The Korean soju OEM process at K-Beverage Partners runs in five stages: inquiry & market brief, concept selection, sample development, label & packaging, and production & export. Most overseas buyers reach approved-sample stage within six weeks of first message, and a finished container leaves Busan port between 10 and 16 weeks from signed spec — depending on custom-mold or custom-formula complexity.

48-hour feasibility response · 4–6 week sample · FOB Busan release

Stage 01 — Inquiry & market brief (1–3 days).

The OEM process starts the moment a buyer sends a brief through the inquiry form, email, or WhatsApp. We ask for four data points: target market(s), buyer type (importer / distributor / retailer / brand operator / K-food), product category interest, and a rough volume or shelf-price band. With those four inputs we return a feasibility note within one business day — covering production capacity, compliance gaps for the destination market, indicative lead time, and the next-step recommendation.

Briefs are treated under NDA by default. Buyer brand assets, planned recipes, and target shelf prices never leave the project file. If the buyer prefers to counter-sign their own NDA before any spec exchange, we do that in stage 01.

Stage 02 — Concept selection (1 week).

Stage 02 locks the SKU concept. Three entry paths: stock formula (fastest, lowest development cost), modified stock (small adjustments to a proven recipe), or fully custom liquid (new formula developed against the brief). At the same time we align ABV target, glass bottle format, label complexity, and any market-specific regulatory copy required.
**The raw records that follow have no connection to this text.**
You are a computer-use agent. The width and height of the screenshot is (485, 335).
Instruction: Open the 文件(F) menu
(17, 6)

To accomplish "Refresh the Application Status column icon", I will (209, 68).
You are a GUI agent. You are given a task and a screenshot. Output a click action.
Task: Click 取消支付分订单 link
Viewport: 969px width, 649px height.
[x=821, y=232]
Output of stage 02 is a signed spec sheet — the single document all downstream stages reference. Pricing terms (per-unit cost, packaging cost, FOB load cost) are agreed against that spec, not against assumptions.

Stage 03 — Sample development (4–6 weeks).
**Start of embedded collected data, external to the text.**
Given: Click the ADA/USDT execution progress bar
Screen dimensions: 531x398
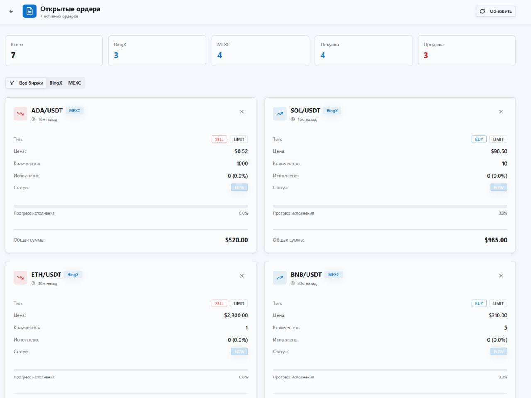Looking at the screenshot, I should 131,206.
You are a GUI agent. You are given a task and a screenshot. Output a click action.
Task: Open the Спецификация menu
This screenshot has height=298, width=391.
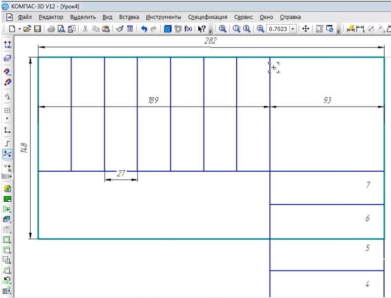(x=208, y=17)
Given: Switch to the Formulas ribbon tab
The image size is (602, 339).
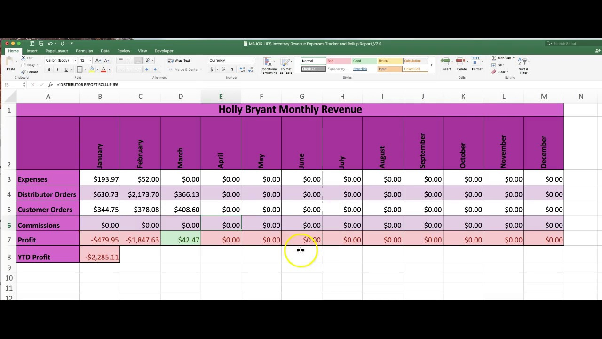Looking at the screenshot, I should pyautogui.click(x=84, y=51).
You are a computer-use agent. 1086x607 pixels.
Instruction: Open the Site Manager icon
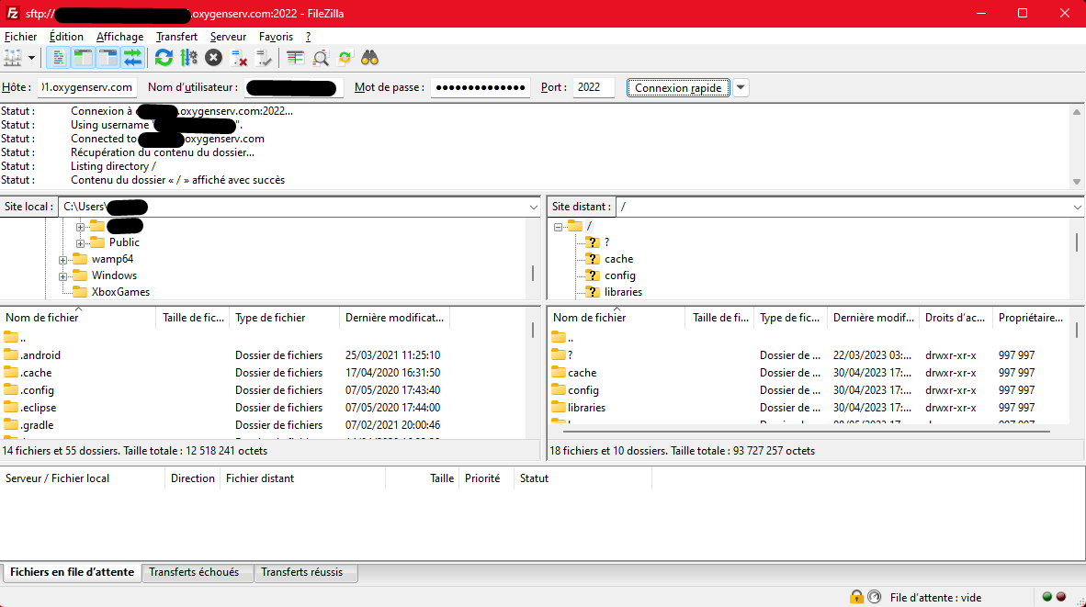(x=13, y=58)
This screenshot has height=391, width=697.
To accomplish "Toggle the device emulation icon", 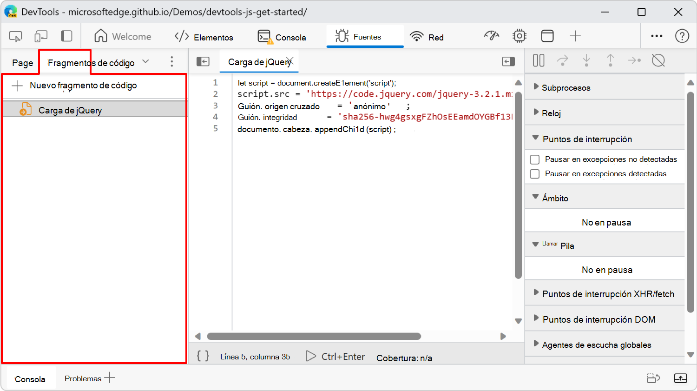I will pyautogui.click(x=41, y=36).
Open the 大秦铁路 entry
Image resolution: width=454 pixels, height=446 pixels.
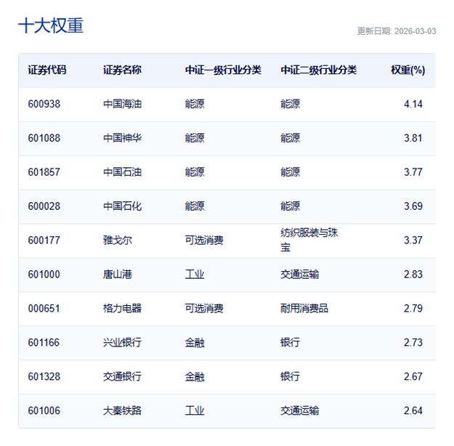click(x=122, y=410)
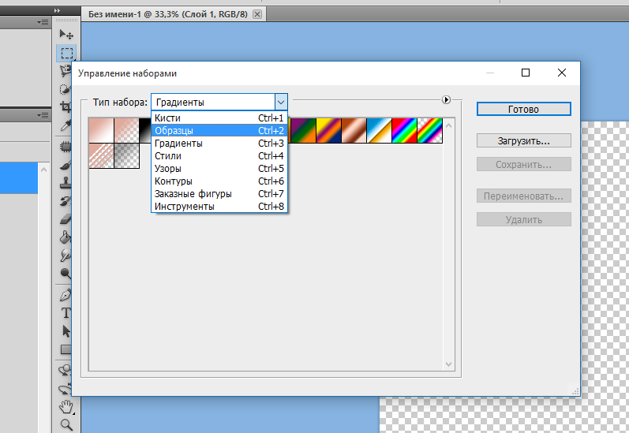
Task: Close the Без имени-1 document tab
Action: (x=256, y=14)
Liquid samples are produced against the signed spec and shipped to the buyer's office with full lab data and COA. Two free revision cycles are standard — most buyers approve on the second or third sample. Label dielines, packaging mockups, and any custom bottle mold tooling proceed in parallel during this stage so stages 04 and 05 do not wait on stage 03 results.

For buyers running first-time Korean soju or RTD launches, this is the stage where market-specific consumer testing is typically done — we coordinate sample shipments to focus-group panels or trade-show tastings as part of the standard workflow.
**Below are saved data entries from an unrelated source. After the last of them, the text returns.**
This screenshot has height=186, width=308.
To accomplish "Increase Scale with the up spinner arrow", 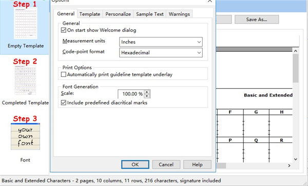I will click(147, 92).
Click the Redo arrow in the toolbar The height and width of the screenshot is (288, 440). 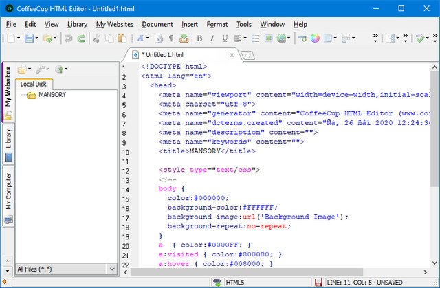tap(81, 38)

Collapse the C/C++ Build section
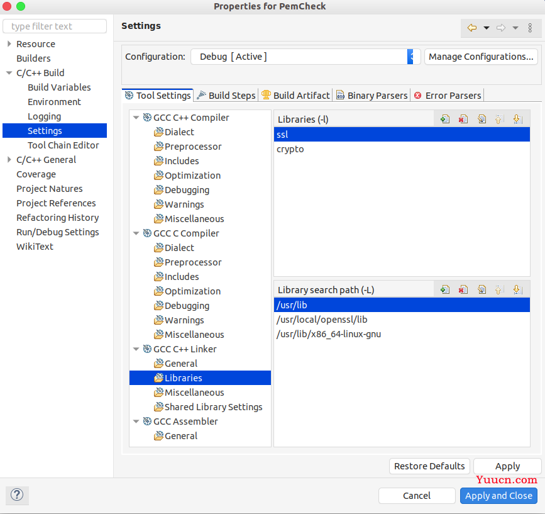coord(9,73)
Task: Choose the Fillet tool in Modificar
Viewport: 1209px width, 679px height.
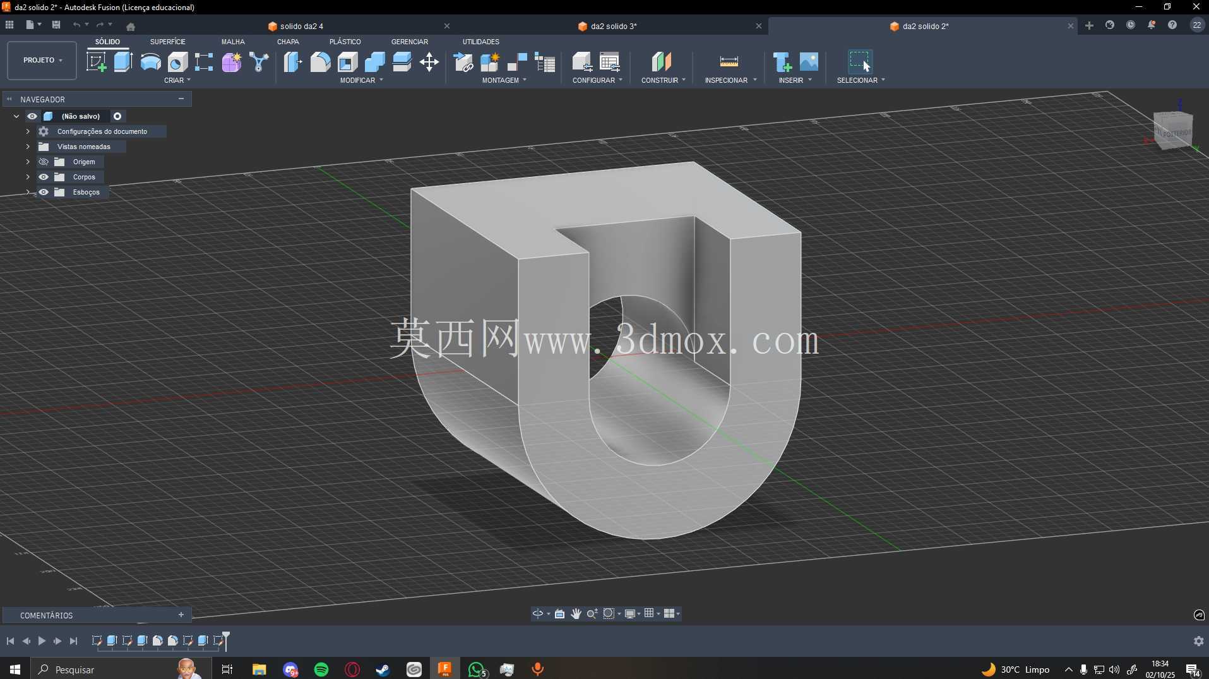Action: click(320, 62)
Stage 04 — Label & packaging (2–3 weeks).

Final label dielines are locked, compliance copy is reviewed for the destination market (FDA, EU, halal, K-Origin as applicable), master carton specs are confirmed, barcode and SKU registration is filed, and any custom-mold tooling is finalized. For first-time U.S. or EU shipments, this is where we run the COLA-ready label review or EU labeling check before production starts.

Stage 05 — Production & export.

Production is scheduled, QA gates are passed, the container is loaded ex-Busan. Export documentation — HS coding, Certificate of Origin, COA, MSDS, commercial invoice, packing list, Bill of Lading — is coordinated by the project desk with the buyer's forwarder. FOB Busan is standard; CIF, EXW and DDP available on request.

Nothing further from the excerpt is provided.